RECORDS PROVIDED:
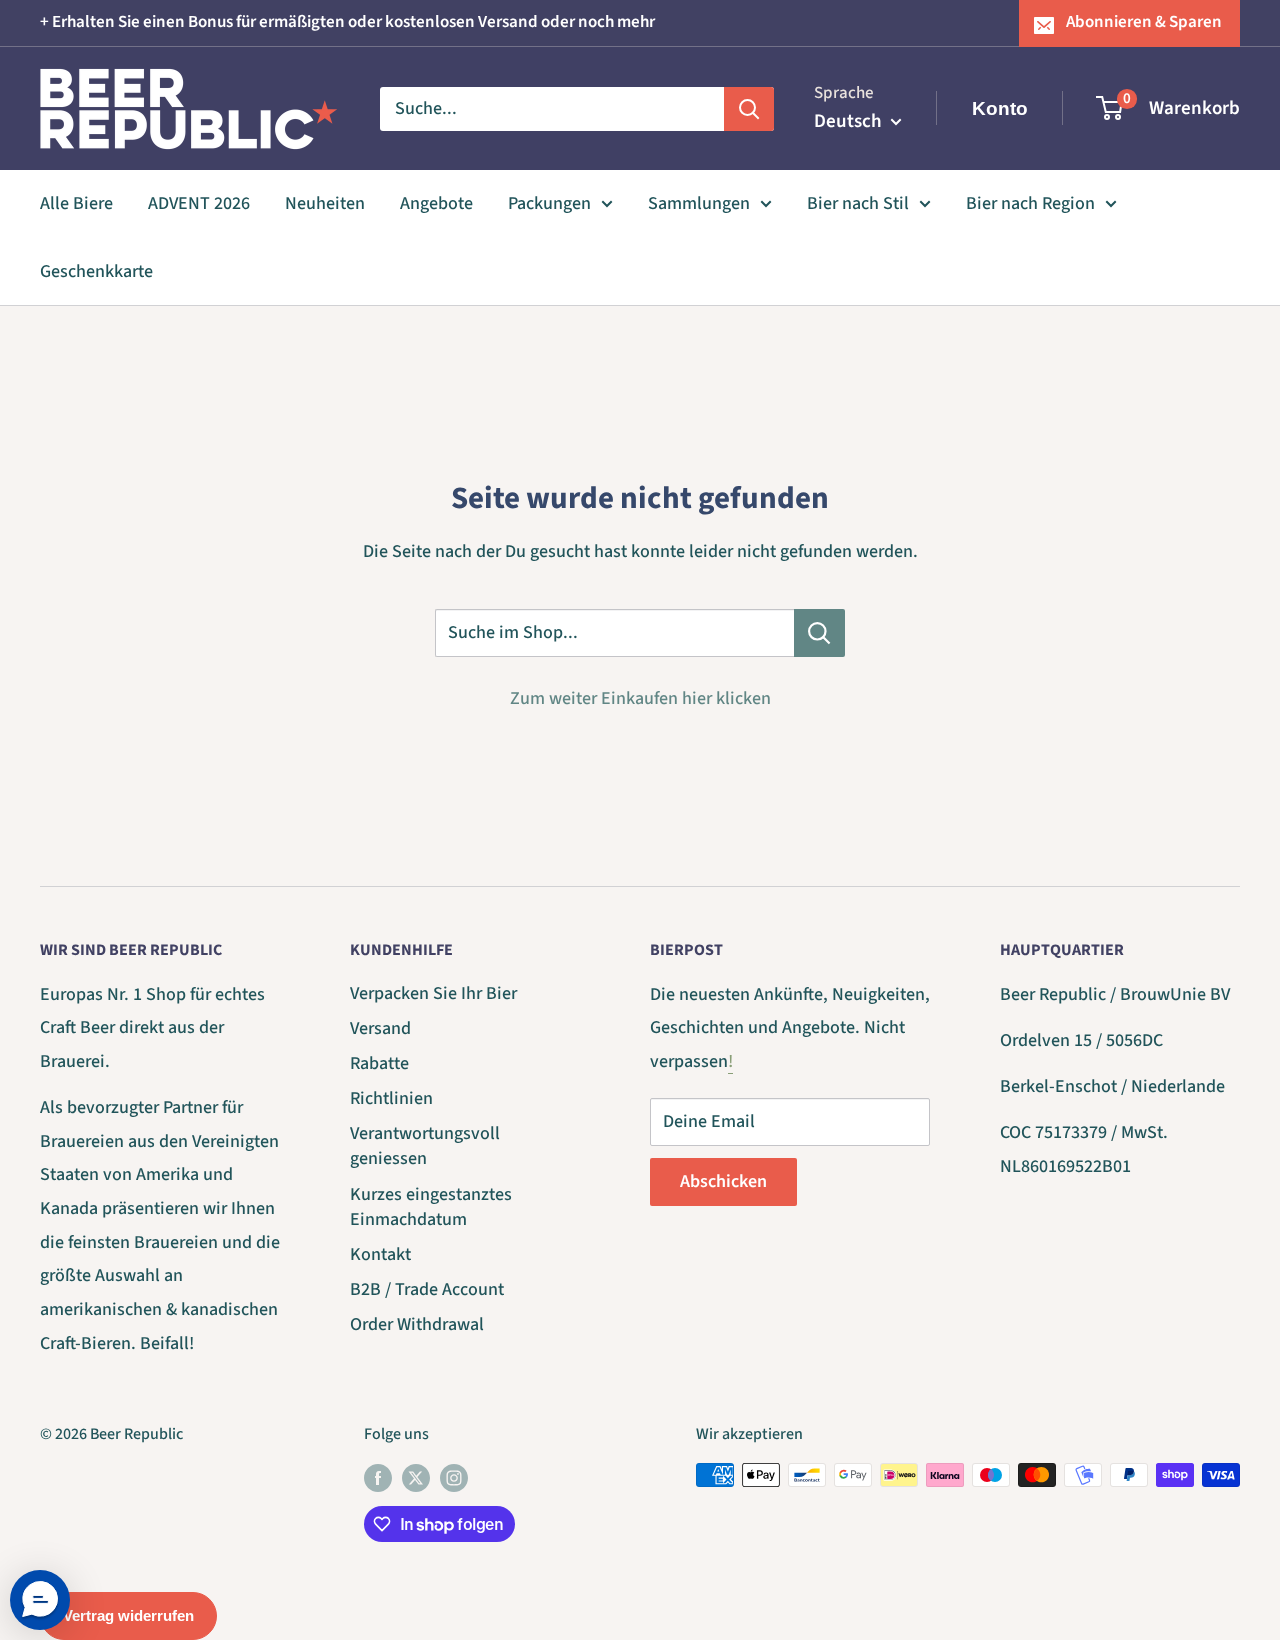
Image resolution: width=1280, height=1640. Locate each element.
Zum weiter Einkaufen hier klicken (640, 698)
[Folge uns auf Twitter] (416, 1478)
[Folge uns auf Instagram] (454, 1478)
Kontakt (380, 1254)
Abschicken (723, 1181)
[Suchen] (749, 108)
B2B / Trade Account (427, 1289)
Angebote (436, 203)
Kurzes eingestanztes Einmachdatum (431, 1207)
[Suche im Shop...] (819, 633)
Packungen (549, 203)
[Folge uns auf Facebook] (378, 1478)
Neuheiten (325, 203)
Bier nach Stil (858, 203)
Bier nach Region (1030, 203)
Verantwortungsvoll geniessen (425, 1146)
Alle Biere (76, 203)
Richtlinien (391, 1098)
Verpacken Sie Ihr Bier (433, 993)
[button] (40, 1600)
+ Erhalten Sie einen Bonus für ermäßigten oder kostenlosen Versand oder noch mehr (347, 22)
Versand (380, 1028)
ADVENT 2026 (199, 203)
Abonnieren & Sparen (1144, 22)
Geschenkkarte (96, 270)
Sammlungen (699, 203)
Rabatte (379, 1063)
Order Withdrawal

YOUR ASSIGNMENT: In the material above, how many lines hold the word "Folge"? Say only the number.

WRITTEN RESPONSE: 3